■ **Written problem**: Retype the lines from the one containing "Task: Open the Add Favorite menu" to the one containing "This screenshot has height=500, width=644.", both included, and nothing else.

::: Information shown :::

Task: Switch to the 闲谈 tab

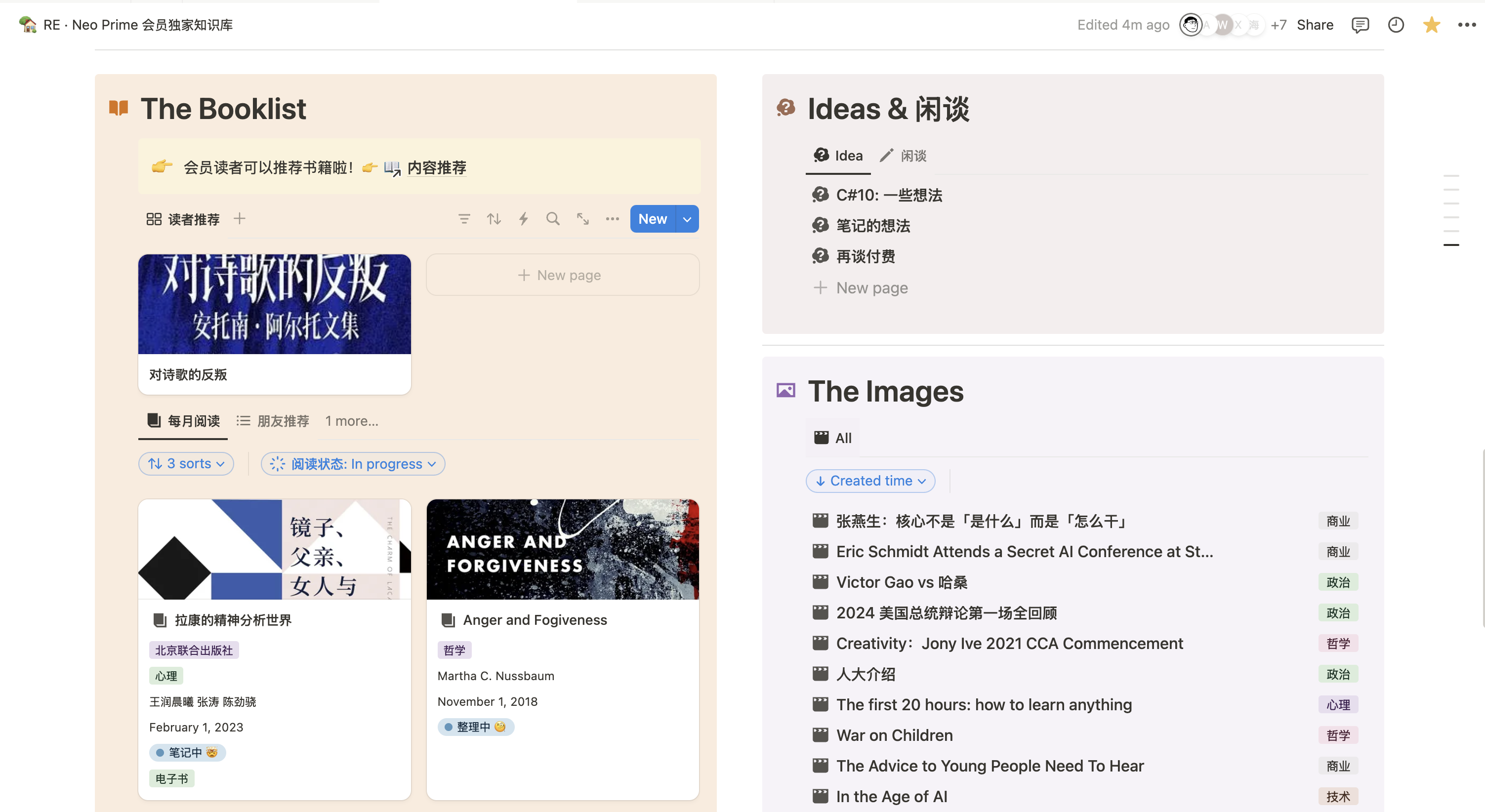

:::
::: Information shown :::

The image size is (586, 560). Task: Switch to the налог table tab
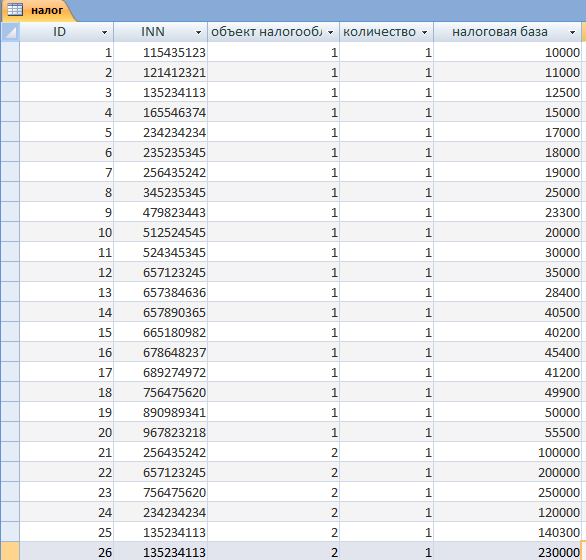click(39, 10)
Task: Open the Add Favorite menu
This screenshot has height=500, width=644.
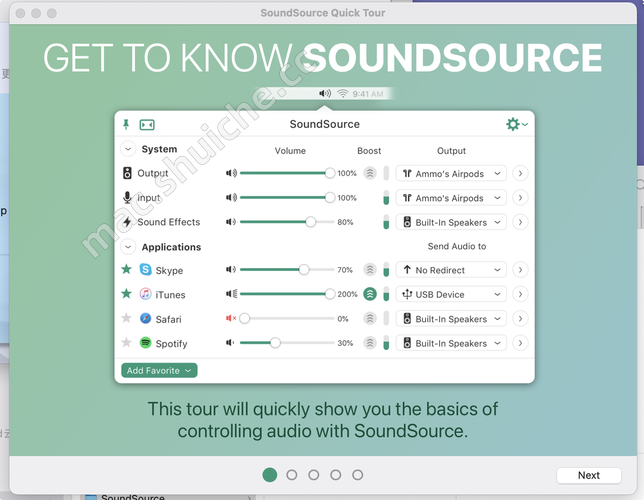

:::

■ **Response to the task**:
Task: Open the Add Favorite menu
This screenshot has height=500, width=644.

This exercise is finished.